Mais Sophie de Ségur n’était méchante qu’avec sa plume. Et je suis pour ma part à peu près certaine qu’en Paradis, c’est Sophie Rostopchine, Comtesse de Ségur, qui a été envoyée pour ouvrir toutes grandes les portes au doux poète Francis Jammes, qui priait pour monter en Paradis avec les ânes :

« Lorsqu’il faudra aller vers vous, ô mon Dieu, faites
que ce soit par un jour où la campagne en fête
poudroiera. Je désire, ainsi que je fis ici-bas,
choisir un chemin pour aller, comme il me plaira,
au Paradis.

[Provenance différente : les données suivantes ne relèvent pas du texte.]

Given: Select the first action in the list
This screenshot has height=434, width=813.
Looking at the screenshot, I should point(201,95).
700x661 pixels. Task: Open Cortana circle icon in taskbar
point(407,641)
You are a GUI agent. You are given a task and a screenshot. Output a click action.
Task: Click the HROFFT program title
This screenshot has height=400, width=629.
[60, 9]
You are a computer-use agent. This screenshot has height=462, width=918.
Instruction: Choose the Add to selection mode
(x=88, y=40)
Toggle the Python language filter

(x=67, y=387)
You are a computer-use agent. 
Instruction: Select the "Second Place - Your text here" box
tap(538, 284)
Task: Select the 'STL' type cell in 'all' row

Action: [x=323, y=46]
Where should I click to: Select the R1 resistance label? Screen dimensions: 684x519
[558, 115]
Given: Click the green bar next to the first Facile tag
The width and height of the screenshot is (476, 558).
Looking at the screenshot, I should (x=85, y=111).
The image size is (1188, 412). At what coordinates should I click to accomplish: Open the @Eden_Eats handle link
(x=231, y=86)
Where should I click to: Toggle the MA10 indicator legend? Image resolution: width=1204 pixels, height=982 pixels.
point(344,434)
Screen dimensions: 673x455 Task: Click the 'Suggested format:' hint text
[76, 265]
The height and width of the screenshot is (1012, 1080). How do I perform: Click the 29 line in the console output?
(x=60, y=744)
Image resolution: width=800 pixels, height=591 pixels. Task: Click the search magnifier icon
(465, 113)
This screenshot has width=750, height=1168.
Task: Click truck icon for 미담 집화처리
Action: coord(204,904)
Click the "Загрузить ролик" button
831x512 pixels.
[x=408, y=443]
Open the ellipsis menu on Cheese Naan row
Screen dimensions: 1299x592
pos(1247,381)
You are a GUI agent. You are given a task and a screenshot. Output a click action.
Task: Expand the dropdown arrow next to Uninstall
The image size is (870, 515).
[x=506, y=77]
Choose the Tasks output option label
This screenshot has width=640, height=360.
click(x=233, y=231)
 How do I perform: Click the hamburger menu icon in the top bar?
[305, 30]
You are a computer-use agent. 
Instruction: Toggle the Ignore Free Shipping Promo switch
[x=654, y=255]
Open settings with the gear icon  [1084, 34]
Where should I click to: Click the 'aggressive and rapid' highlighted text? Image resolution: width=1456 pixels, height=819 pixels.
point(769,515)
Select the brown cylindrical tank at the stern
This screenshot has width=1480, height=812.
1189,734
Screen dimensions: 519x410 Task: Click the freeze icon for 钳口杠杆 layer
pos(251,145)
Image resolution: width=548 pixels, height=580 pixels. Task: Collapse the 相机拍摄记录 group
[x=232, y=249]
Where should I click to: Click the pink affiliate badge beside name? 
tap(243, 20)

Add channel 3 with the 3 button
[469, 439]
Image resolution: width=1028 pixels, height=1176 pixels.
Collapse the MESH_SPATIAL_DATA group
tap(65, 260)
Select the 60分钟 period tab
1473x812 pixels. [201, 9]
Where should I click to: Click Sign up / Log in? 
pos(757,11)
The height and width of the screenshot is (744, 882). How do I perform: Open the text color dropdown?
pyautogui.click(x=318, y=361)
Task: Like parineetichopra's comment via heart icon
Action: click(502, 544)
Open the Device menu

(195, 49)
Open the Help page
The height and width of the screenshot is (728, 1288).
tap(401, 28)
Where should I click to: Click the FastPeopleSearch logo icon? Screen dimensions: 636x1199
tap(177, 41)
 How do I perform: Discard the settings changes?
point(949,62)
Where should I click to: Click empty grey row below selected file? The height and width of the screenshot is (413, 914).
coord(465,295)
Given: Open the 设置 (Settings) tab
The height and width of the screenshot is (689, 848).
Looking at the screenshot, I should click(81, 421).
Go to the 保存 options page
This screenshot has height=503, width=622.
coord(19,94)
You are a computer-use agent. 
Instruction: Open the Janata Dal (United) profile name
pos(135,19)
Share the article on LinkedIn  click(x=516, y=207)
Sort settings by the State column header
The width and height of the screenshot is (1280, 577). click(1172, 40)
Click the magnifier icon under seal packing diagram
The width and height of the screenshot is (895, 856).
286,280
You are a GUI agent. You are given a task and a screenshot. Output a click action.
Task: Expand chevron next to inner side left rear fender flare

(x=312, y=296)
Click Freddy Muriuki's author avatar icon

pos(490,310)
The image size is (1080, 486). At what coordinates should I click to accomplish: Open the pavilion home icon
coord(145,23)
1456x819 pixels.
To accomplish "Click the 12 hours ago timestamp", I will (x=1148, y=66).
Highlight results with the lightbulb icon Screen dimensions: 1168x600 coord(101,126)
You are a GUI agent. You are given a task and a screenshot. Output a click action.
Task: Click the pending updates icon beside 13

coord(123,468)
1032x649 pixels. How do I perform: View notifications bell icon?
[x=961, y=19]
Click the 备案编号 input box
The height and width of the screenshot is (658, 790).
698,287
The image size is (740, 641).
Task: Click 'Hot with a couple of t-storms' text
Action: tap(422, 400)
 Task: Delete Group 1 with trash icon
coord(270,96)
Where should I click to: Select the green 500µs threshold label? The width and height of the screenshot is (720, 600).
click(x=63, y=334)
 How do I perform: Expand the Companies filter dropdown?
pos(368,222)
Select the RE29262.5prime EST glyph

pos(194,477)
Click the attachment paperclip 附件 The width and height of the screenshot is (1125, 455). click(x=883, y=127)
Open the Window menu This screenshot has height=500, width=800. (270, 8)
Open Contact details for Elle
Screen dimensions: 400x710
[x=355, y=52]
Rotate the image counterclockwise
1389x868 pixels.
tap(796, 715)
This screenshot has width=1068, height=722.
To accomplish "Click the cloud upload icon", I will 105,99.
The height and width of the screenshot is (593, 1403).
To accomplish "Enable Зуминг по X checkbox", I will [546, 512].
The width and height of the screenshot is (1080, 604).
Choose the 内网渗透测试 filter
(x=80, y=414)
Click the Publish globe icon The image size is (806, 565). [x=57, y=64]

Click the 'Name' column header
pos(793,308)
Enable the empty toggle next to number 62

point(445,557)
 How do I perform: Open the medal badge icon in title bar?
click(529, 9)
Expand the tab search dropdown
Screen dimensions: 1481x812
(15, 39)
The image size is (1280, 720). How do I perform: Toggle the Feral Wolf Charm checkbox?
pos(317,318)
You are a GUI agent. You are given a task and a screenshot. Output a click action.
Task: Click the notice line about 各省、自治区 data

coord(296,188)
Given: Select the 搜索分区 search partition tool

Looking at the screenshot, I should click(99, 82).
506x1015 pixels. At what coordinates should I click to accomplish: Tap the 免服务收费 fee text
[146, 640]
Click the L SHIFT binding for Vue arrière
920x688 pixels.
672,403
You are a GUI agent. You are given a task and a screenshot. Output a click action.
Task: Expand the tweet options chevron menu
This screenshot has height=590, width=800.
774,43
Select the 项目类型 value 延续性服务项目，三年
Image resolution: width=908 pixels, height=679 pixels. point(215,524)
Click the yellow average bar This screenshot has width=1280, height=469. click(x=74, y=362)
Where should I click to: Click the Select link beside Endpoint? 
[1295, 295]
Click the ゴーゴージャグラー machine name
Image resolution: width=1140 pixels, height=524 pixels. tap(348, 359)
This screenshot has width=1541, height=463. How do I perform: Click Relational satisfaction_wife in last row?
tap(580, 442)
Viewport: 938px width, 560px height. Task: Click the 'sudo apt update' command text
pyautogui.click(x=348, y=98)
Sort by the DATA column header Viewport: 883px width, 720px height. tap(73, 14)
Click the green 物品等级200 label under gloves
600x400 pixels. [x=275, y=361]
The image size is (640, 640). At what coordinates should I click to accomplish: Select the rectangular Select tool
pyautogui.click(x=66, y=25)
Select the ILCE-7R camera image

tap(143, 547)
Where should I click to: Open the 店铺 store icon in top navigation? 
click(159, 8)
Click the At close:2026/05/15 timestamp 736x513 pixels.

Où sont en plein jour les étoiles.
Je prendrai mon bâton et sur la grande route
J’irai, et je dirai aux ânes, mes amis :
Je suis Francis Jammes et je vais au Paradis,
Car il n’y a pas d’enfer au pays du Bon-Dieu.
Je leur dirai : « Venez, doux amis du ciel bleu,
Pauvres bêtes chéries qui, d’un brusque mouvement d’oreille,
Chassez les mouches plates, les coups et les abeilles… »
Que je vous apparaisse au milieu de ces bêtes
Que j’aime tant parce qu’elles baissent la tête
Doucement, et s’arrêtent en joignant leurs petits pieds
D’une façon bien douce et qui vous fait pitié.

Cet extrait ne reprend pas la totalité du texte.